SUPPLIED DATA »
************

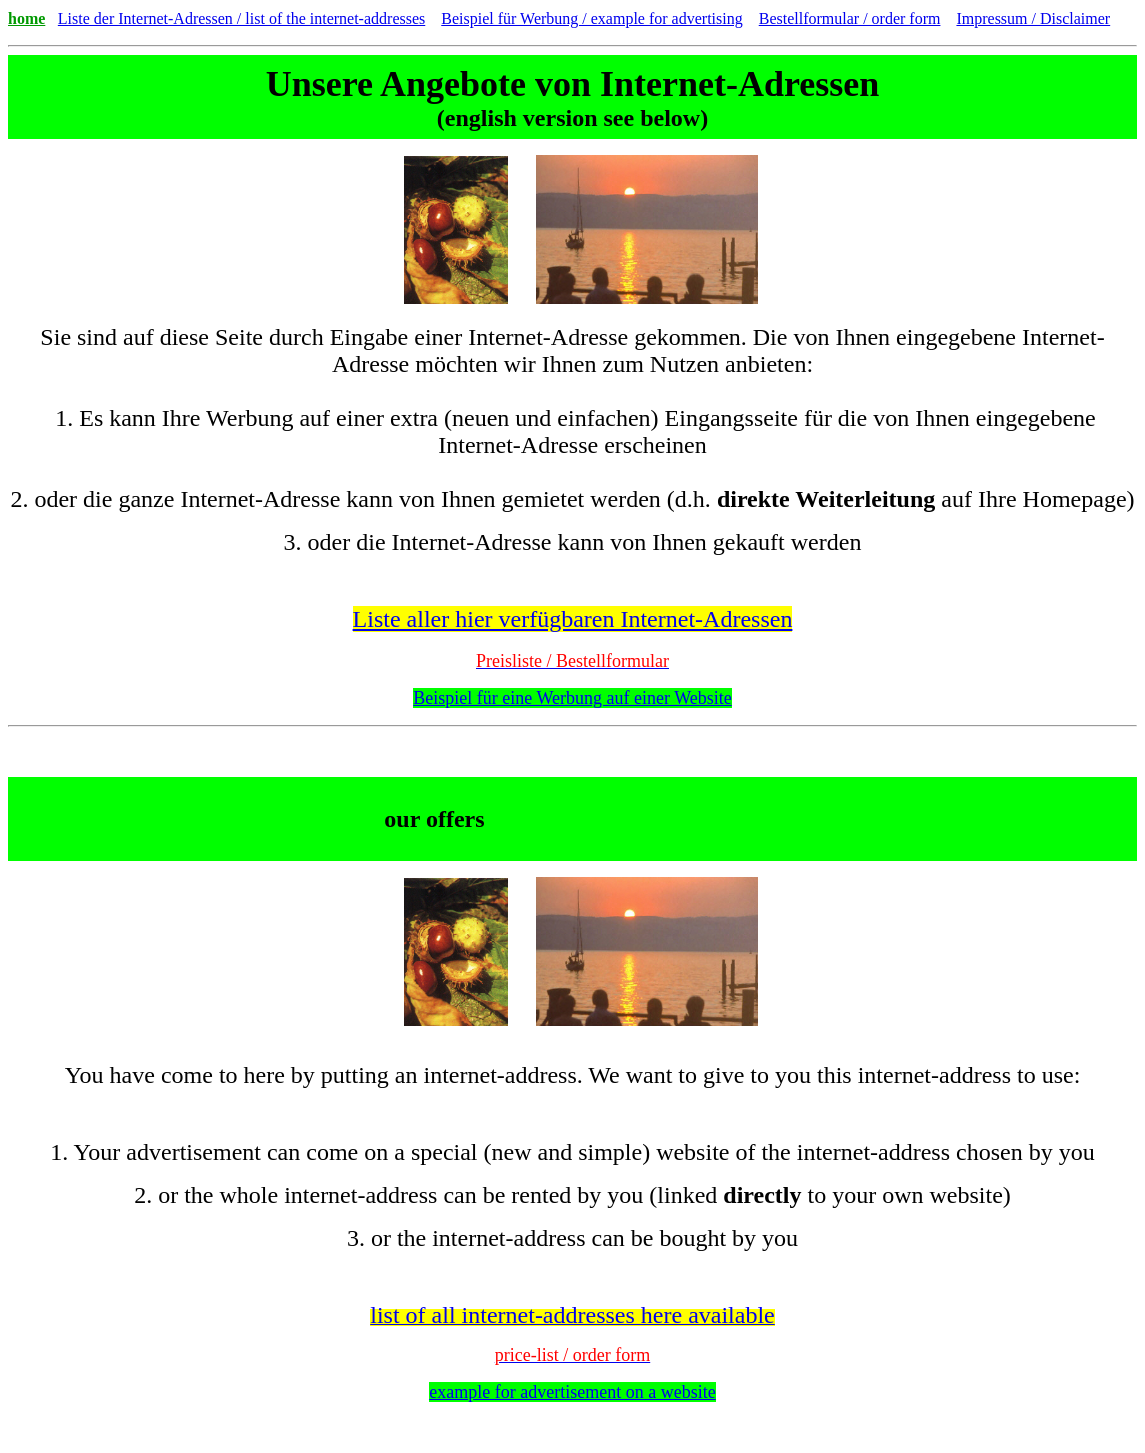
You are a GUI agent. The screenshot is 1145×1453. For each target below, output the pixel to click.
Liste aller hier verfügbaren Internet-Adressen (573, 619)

************

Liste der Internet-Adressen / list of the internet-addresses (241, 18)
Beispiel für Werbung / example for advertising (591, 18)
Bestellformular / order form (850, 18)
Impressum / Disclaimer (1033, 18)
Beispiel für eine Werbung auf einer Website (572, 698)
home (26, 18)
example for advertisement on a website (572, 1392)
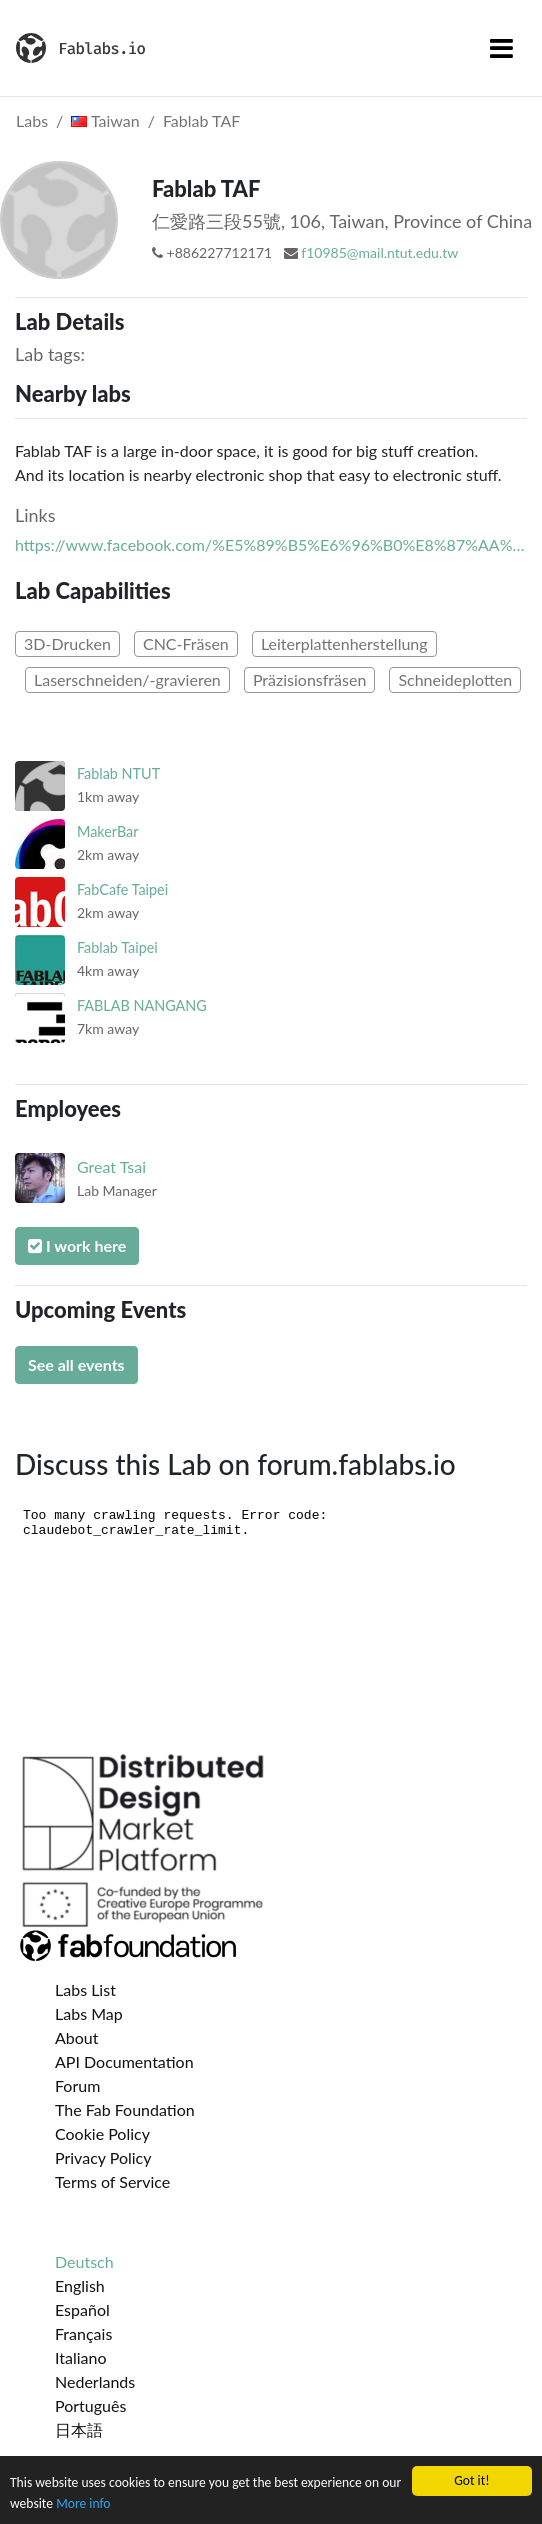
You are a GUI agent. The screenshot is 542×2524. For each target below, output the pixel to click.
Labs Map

************

INSTRUCTIONS FOR THE TASK » Copy out the lines between the one holding "Liste der Internet-Adressen" and the one holding "example for advertisement", inclusive, swapping "order form" for "purchase form" and keeping everything else the same.

WRITTEN SOLUTION »
Liste der Internet-Adressen / list of the internet-addresses (241, 18)
Beispiel für Werbung / example for advertising (591, 18)
Bestellformular / purchase form (850, 18)
Impressum / Disclaimer (1033, 18)
Beispiel für eine Werbung auf einer Website (572, 698)
home (26, 18)
example for advertisement on a website (572, 1392)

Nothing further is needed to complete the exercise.